Objective Medication errors are an important cause of preventable morbidity, especially in children in emergency department (ED) settings. Internal use of voluntary incident reporting (IR) is common within hospitals, with little external reporting or sharing of this information across institutions. We describe the analysis of paediatric medication events (ME) reported in 18 EDs in a paediatric research network in 2007–2008.

Methods Confidential, deidentified incident reports (IRs) were collected, and MEs were independently categorised by two investigators. Discordant responses were resolved by consensus.

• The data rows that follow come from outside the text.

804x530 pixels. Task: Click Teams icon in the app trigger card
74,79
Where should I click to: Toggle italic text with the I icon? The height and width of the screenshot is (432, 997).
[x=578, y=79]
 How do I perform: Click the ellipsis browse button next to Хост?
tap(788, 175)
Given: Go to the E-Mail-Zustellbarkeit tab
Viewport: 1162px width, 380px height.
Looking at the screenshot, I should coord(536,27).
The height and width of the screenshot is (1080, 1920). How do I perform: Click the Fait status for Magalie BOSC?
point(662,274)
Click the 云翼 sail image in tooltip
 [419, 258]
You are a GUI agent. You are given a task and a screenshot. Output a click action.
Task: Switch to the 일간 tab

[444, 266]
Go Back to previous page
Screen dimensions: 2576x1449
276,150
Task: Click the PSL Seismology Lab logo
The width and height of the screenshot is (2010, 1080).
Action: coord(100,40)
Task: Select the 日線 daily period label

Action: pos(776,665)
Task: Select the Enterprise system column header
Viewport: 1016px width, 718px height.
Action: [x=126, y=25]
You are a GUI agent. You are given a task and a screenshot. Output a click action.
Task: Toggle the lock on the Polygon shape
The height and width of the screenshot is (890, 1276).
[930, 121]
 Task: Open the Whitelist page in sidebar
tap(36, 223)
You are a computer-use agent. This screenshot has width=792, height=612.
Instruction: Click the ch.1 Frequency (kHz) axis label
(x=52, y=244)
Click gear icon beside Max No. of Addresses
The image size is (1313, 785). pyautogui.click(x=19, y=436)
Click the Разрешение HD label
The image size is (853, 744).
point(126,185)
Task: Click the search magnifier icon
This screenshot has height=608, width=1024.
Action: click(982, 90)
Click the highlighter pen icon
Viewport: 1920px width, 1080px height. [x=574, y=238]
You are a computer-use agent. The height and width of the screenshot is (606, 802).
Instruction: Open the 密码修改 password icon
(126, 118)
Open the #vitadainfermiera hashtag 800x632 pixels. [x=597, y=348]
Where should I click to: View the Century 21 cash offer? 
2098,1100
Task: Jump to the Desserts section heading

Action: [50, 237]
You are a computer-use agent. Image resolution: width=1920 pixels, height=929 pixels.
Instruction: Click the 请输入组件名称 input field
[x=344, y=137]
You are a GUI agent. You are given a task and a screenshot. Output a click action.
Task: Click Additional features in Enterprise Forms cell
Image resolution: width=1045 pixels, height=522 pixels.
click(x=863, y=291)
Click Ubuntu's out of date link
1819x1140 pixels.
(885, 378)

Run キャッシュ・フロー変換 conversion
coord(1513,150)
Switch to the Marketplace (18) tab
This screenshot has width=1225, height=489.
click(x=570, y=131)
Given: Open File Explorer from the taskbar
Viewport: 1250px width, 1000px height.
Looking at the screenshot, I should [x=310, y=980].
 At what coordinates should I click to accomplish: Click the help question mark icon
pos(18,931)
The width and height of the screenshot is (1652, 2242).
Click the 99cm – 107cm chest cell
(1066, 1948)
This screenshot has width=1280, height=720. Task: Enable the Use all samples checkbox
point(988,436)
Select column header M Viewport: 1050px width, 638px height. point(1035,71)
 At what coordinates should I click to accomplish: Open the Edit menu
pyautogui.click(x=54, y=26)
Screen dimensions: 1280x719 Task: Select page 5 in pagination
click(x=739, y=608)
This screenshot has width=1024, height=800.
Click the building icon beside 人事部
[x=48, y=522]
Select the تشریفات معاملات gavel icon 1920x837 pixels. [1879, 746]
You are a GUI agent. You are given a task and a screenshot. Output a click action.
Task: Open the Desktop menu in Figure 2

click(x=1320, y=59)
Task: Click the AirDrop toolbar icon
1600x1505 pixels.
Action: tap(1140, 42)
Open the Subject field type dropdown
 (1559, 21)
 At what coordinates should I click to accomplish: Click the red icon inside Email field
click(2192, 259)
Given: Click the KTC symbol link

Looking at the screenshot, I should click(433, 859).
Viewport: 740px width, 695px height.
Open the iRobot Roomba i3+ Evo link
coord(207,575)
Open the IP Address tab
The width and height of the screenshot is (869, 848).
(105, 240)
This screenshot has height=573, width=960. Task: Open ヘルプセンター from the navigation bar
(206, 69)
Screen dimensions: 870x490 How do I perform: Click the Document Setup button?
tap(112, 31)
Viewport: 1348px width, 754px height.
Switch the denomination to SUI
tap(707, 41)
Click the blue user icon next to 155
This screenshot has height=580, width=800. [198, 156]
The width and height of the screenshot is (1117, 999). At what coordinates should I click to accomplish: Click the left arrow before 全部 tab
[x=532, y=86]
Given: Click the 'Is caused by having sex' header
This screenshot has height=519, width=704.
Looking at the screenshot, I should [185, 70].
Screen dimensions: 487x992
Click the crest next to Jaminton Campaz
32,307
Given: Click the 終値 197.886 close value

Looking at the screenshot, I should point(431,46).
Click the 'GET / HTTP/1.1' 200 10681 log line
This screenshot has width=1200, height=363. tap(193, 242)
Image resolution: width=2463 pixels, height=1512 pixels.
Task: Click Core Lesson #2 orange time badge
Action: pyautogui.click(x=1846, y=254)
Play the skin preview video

Results MEs (597) accounted for 19% of all IRs, with reporting rates varying 25-fold across sites. Anti-infective agents were the most commonly reported, followed by analgesics, intravenous fluids and respiratory medicines. Of the 597 MEs, 94% were medication errors and 6% adverse reactions; further analyses are reported for medication errors. Incorrect medication doses were related to incorrect weight (20%), duplicate doses (21%), and miscalculation (22%). Look-alike/sound-alike MEs were 36% of incorrect medications. Human factors contributed in 85% of reports: failure to follow established procedures (41%), calculation (13%) or judgment (12%) errors, and communication failures (20%). Outcomes were: no deaths or permanent disability, 13% patient harm, 47% reached patient (no harm), 30% near miss or unsafe conditions, and 9% unknown.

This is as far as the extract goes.